ГИПЕРРАЦИОНАЛЬНОСТЬ (hyperrationality). Сверхрациональность, одержимость правилами, принципами, законами разума, которая переходит в свою противоположность — безумие. Приставка «гипер» в данном случае означает не просто сильную, а чрезмерную степень рациональности (ср. «гипертония», «гипертрофия», «гиперинфляция», «гипербола»). Чрез-мерность — такой избыток качества, когда, переступая свою меру, оно переходит в собственную противоположность. Есть бред иррациональности и есть бред гиперрациональности. Безумие может быть отклонением от разума, а может быть и проявлением его неуклонности. Полоний, как известно, заключает о Гамлете: «Хоть это и безумие, в нём есть свой метод» («Гамлет», акт 2, сцена 2). Верно было бы и обратное: не только у безумия есть свой метод, но абсолютная преданность методу обнаруживает склонность к безумию.
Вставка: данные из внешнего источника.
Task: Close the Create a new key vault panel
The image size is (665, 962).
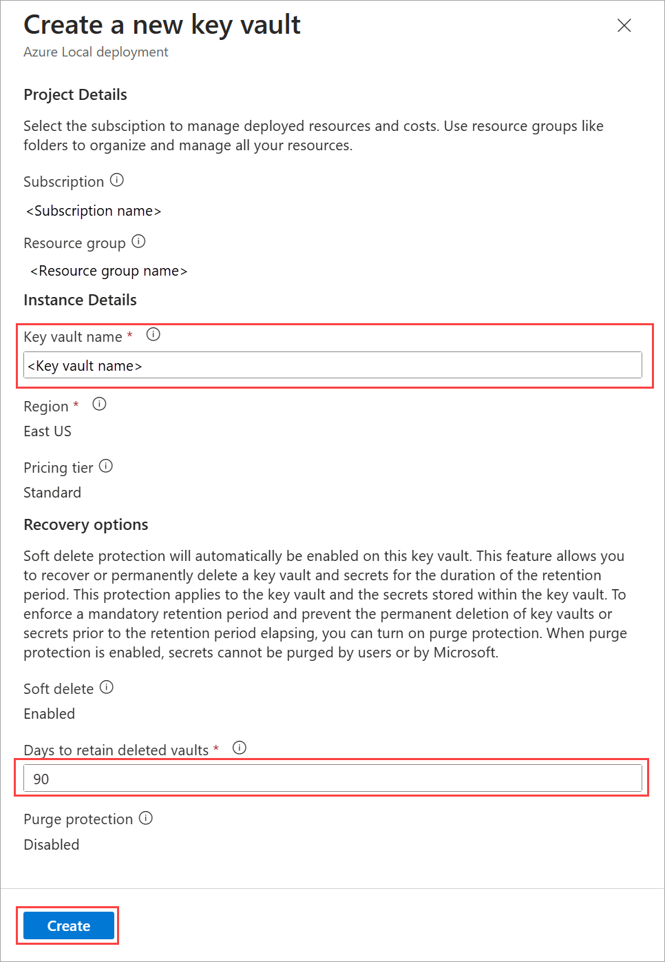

Как заметил Паскаль, «ничто так не согласно с разумом, как его недоверие к себе» («Мысли»). Разум, всецело себе доверяющий, тиранически властвующий над личностью, – это уже безумие. Не только сон, но и бессонница разума рождает чудовищ – достаточно вспомнить эксцессы просветительского и научно-материалистического разума в эпохи французской и русской революций. Как известно, обществу в равной мере грозят анархия и тирания – распад государственной власти или, напротив, абсолютизация власти и её репрессивного аппарата. Точно так же и разум может быть поражен болезнью анархии — экстатического безумия, или болезнью тоталитарности – доктринального безумия. Связность и подвижность — два дополнительных свойства живых систем. Когда одно из этих свойств утрачено, разум впадает в безумие либо бессвязности, либо неподвижности. Зацикленность разума, сосредоточенность в одной неподвижной точке (id'ee fixe) не менее чреваты безумием, чем развинченность разума, блуждающего без руля. Трудно сказать, что безумнее: хаотическая пляска образов, оргия воображения — или «органчик» разума, застрявший на какой-то сверхценной идее?
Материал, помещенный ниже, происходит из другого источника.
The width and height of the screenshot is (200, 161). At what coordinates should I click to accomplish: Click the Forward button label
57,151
Этот второй тип безумия можно назвать философским, если исходить из того противопоставления поэзии и философии, которое проводил Платон. Поэзия — мир опьяняющих, призрачных образов; философия — мир вечных, самотождественных идей. Если поэтическое безумие подрывает устои строгой морали, за что поэты и подлежат изгнанию из государства, то безумие философов правит самим государством, это безумие не анархии, а идеократии. Ноостаз (noostasis) — так можно назвать эту форму безумия – противоположен экстазу [114].
Если философ Платон был открывателем поэтического безумия («одержимости и неистовства от Муз», Федр, 245а), то открывателем философского безумия можно считать сатирика Дж. Свифта. Великих создателей систем он считает «свихнувшимися, находящимися не в своём уме, поскольку в повседневных своих речах и поступках они совсем не считались с пошлыми предписаниями непросвещённого разума… Такими были Эпикур, Диоген, Аполлоний, Лукреций, Парацельс, Декарт…» («Сказка бочки», 1704) [115]. Ноостаз узнается по навязчивому стремлению свести всё многообразие явлений к одной всеобъясняющей причине. Ученые, исследователи, мыслители, политики, идеологи, преобразователи общества более, чем поэты, музыканты и художники, склонны к этому методическому виду безумия, поскольку поиск и обоснование метода входит в существо их профессии.